Con uno de los grupos ha estado un director de cine católico,
Francisco Campos, director de películas como “El Rocío es compartir”, “El
colibrí” o “Jesucristo vive”. En un momento me preguntaba si es
fácil encontrar muchos jóvenes dispuestos a vivir así: levantarse pronto,
dormir en el suelo, trabajar duro, acostarse pronto para poder rendir al día
siguiente…. ¡y encima pagar por ello! Cuando me comentaba esto no pude menos
que acordarme de dos jóvenes de un instituto de Móstoles que me dijeron que era
el mejor plan que se les había ofrecido nunca.
Y es que quizás tuviese razón el venerable jesuita Tomás Morales
cuando repetía aquello de que “al joven si se le pide poco no da nada, si se le
pide mucho, lo da todo”. En realidad pienso que muchos más jóvenes responderían
a una llamada como esta, a dar su tiempo por los demás, si hubiese adultos,
educadores, que se atreviesen a hacerles la propuesta. Y que estuviesen
dispuestos a vivir con ellos, trabajando codo con codo, estos días. Porque
nadie puede proponer algo si uno mismo no está dispuesto a vivirlo.
Sencillamente no sería creíble.
Un aire fresco
El resultado final ha sido mayor del que esperábamos inicialmente.

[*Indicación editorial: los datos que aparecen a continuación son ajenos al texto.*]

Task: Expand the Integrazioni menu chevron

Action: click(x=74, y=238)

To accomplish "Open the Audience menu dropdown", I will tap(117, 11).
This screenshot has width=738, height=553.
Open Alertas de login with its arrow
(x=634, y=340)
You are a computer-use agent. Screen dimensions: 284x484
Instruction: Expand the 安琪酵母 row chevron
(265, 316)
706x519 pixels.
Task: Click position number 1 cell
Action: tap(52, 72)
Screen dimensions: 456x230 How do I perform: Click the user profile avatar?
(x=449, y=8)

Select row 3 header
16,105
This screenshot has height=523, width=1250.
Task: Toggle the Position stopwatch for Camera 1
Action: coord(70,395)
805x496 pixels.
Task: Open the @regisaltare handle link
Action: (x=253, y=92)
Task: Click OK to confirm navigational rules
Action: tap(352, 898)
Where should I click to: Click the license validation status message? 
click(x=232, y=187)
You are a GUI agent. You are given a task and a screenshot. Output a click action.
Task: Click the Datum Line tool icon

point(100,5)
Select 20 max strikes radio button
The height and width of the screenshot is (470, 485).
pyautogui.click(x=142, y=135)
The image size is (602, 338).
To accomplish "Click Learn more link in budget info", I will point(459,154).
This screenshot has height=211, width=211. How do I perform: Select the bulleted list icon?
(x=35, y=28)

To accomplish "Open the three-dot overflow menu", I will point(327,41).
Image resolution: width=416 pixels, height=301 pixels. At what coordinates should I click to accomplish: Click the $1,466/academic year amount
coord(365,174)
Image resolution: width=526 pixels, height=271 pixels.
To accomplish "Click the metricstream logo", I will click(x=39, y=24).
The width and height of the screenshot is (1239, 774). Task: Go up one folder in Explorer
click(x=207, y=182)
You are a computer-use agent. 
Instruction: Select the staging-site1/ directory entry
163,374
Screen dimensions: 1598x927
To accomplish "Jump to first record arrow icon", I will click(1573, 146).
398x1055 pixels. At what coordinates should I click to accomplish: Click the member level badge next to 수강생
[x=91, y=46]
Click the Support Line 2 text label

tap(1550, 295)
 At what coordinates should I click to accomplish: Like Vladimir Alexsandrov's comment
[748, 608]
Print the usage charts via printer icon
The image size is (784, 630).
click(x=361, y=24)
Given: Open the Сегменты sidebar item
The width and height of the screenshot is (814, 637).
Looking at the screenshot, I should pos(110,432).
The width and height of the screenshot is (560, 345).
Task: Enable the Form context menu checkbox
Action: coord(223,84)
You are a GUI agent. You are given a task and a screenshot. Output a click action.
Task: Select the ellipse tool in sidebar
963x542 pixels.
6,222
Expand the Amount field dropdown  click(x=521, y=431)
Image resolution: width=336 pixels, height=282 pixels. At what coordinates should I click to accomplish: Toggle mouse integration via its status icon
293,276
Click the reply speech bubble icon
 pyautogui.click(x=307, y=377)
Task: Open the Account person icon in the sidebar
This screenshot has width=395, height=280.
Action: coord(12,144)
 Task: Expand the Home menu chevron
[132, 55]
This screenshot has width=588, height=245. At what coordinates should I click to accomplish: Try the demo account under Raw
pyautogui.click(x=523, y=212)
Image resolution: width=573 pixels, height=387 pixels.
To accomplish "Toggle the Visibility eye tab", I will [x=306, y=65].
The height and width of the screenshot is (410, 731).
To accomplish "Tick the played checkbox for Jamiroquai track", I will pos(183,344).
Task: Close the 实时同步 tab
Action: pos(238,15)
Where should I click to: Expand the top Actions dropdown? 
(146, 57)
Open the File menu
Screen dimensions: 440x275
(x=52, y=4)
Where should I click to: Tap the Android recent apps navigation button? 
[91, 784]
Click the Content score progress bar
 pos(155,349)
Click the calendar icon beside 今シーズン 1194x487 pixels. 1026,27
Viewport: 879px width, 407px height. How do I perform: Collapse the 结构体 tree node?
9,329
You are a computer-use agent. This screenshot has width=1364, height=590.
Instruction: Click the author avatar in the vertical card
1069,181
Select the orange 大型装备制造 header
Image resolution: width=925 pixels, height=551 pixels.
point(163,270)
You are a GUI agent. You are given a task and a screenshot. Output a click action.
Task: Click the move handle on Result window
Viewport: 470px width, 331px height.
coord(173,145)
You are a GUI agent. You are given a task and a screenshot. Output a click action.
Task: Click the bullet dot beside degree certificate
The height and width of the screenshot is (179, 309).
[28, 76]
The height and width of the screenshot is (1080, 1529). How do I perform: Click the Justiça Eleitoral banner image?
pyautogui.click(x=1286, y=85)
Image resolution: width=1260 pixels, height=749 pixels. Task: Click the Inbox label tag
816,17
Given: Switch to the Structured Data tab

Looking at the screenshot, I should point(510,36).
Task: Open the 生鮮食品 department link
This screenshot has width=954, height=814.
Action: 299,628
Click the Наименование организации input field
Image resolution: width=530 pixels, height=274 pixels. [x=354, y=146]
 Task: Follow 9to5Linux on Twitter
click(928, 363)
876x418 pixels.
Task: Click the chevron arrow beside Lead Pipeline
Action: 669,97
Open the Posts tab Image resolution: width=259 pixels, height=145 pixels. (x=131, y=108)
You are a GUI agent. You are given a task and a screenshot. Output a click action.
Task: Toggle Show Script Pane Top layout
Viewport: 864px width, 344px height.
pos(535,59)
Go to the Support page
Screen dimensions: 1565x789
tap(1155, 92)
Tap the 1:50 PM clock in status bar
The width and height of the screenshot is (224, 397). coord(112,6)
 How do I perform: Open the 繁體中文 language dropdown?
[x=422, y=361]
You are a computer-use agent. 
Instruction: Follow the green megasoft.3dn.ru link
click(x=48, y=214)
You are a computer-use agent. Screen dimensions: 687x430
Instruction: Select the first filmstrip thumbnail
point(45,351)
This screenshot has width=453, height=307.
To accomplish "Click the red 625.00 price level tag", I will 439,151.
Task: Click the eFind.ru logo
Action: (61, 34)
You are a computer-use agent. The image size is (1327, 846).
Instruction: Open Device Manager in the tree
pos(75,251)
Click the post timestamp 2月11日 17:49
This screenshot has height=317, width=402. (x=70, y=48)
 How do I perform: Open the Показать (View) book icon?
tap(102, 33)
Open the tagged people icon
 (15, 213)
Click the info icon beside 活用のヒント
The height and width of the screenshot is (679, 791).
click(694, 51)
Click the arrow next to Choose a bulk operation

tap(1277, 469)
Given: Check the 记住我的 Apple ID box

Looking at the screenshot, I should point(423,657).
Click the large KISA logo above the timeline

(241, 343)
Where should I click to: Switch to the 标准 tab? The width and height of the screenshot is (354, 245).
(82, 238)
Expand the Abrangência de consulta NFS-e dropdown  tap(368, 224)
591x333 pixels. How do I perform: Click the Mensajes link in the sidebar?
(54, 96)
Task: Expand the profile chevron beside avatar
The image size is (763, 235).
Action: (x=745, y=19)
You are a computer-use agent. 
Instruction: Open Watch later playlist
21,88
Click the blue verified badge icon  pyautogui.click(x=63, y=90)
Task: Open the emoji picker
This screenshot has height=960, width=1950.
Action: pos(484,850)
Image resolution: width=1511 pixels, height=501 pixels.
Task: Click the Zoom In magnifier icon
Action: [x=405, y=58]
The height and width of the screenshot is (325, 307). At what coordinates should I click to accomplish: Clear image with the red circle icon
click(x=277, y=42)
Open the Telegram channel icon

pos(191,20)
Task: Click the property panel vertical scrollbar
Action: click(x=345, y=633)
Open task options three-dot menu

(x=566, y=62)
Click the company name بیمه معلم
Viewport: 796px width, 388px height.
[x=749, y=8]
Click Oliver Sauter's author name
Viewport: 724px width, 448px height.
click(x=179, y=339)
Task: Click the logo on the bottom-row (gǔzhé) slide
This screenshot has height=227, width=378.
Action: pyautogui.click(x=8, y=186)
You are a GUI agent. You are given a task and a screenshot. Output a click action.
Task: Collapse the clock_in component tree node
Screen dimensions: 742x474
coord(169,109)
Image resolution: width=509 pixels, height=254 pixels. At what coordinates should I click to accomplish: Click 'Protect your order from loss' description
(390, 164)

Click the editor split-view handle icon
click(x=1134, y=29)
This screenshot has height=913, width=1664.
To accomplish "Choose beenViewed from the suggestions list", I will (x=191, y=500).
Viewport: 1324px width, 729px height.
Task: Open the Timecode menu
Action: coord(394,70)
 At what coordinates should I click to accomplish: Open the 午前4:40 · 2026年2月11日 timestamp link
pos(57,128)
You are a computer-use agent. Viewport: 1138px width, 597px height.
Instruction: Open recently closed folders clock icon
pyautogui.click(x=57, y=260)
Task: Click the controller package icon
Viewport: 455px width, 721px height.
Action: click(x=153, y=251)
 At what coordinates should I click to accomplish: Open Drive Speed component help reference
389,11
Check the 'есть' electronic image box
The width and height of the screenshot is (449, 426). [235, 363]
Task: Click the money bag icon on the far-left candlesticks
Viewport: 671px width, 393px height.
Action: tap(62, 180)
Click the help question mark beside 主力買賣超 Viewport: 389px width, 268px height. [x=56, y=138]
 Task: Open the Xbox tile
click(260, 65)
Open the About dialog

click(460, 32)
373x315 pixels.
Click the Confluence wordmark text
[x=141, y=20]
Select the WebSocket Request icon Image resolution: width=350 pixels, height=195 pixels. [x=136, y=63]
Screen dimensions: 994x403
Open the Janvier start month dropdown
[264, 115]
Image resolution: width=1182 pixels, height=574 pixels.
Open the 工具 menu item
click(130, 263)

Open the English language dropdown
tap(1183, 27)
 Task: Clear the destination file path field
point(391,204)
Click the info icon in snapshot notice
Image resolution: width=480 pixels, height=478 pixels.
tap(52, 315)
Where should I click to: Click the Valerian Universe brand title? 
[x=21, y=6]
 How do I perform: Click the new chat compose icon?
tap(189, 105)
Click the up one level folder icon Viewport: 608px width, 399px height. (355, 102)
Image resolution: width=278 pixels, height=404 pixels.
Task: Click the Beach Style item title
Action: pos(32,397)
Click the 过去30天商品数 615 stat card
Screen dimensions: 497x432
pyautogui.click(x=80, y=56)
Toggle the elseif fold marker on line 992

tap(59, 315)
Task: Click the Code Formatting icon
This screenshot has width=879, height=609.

Se ha avanzado mucho en limpieza, picando muros, quitando maleza… aunque
todavía queda mucho que hacer, claro. Pero, sobre todo, estos jóvenes han
podido revivir el espíritu de san Francisco de Asís. Y como si de un signo se
tratase, un aire fresco se respiraba estos días en Orduña. Estos jóvenes han
conseguido traer vida y esperanza a todos los que hemos pasado por el
monasterio de santa Clara. Mirándoles no podíamos menos que recordar a
Francisco en san Damián reconstruyendo materialmente una pequeña ermita, pero
empezando a reconstruir la Iglesia de Cristo volviendo a las raíces del
evangelio vivido sin glosas.
En medio de una pandemia mundial, en un mundo que busca un nuevo
reinicio, que necesita ser reconstruido en sus relaciones, desde sus propios
cimientos, estos jóvenes nos indican el camino que podemos emprender. Dejarse
interpelar por Cristo mismo y por las necesidades de los hermanos, buscar
amigos de Dios con los que compartir la vida, ponerse a trabajar sin grandes
discursos, sencillamente.
Y para los educadores la gran llamada a seguir creyendo en los
jóvenes, porque en el corazón del joven de hoy sigue latiendo una llamada al
heroísmo, a la generosidad, a la entrega desinteresada. Sí, ese es el gran reto
para los educadores. Creer en los jóvenes, como Dios creyó en Francisco cuando
todavía era un muchacho, como Dios ha creído en estos doscientos cincuenta
jóvenes que se han acercado a Orduña este verano.